I had respect for TextSecure until they actually removed the ability to secure text messages.

Now, rather than "here's a way to secure your existing communication path" it's become a game of "become reliant on having a working data connection, our cloud service and google's push service if you want to communicate".

It's not even as though I can choose to stay on an older version to keep the SMS functionality without forcing all of my friends to never upgrade it either (many of whom already have, if only accidentally).

Colour me exceedingly unimpressed -especially as in the 2 years I've been using TextSecure, I and all the friends I've tried to convert have had nothing but issues with the push. This whole thing has left a bad taste in my mouth and has made me rather angry.


I don't share your view. Encrypted SMS functionality was not ready for the masses with the key exchanges, meta data leakage and was source of many bugs. Now users are never confronted with keys and other scary stuff :) Furthermore, most of my friends have switched from WhatsApp, so they did not use the encrypted SMS functionality in the first place.

I'm very impressed with the apps Whisper Systems have delivered. Please support them to accelerate development for even better encrypted communications!
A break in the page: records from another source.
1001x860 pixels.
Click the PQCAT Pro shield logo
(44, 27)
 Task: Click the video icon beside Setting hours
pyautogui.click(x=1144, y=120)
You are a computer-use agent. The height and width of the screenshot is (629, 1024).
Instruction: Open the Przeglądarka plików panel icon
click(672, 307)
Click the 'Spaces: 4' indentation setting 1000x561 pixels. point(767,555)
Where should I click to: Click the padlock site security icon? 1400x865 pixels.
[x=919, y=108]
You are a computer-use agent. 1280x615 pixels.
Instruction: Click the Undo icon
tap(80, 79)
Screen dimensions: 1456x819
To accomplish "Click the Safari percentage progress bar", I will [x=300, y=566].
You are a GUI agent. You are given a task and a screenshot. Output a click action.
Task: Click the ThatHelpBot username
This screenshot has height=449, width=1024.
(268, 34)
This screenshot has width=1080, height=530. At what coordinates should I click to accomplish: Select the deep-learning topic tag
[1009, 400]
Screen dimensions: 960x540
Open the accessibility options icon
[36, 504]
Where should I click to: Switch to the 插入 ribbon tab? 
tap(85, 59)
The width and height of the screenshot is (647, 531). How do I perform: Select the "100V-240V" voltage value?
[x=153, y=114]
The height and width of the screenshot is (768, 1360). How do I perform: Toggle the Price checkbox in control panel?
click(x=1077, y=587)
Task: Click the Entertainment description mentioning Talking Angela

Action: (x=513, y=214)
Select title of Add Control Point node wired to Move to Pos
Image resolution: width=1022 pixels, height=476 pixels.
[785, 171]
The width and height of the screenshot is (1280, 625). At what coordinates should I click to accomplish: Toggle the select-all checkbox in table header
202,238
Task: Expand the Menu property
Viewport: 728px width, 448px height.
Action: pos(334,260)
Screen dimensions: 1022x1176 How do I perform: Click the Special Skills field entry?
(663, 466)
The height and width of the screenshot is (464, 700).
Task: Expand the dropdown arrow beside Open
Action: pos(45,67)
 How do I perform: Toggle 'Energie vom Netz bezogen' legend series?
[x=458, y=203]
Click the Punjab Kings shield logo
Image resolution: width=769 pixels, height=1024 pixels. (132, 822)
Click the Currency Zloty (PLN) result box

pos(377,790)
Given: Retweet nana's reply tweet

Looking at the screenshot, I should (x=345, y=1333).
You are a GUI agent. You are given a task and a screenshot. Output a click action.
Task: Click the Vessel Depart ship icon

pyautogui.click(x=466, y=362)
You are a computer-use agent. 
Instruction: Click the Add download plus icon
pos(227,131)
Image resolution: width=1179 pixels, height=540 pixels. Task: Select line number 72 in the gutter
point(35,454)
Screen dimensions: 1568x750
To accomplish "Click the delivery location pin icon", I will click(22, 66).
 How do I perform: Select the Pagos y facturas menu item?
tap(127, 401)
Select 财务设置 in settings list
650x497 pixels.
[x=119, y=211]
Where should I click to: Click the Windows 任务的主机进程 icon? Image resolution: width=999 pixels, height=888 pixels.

Are the "masses" and existing users (who have learned to use the existing functions) mutually exclusive? Was there a large maintenance burden to support the existing feature?


It was a large maintenance burden: "It’s holding us back. Dealing with all the corner cases associated with the encrypted SMS/MMS transport prevents us from dedicating focus and attention to make the overall product better." https://whispersystems.org/blog/goodbye-encrypted-sms/


Except that the whole point of me wanting to use TextSecure is the encrypted SMS/MMS transport. How would removing the one feature that actually stands out make for a better product?


Hmm, I've never quite managed to find what all these problematic corner cases actually are.

The bit that jumps out from your link is the fact they now support iOS, and iOS won't let them programatically send/receive SMS. It seems to be a case of "now we support iOS, to keep feature parity, we're stripping out our main feature!" -I insert my own <slowclap /> at this point.


There's a fork which re-enables SMS encryption.

OWS do have a point about SMS metadata leakage though.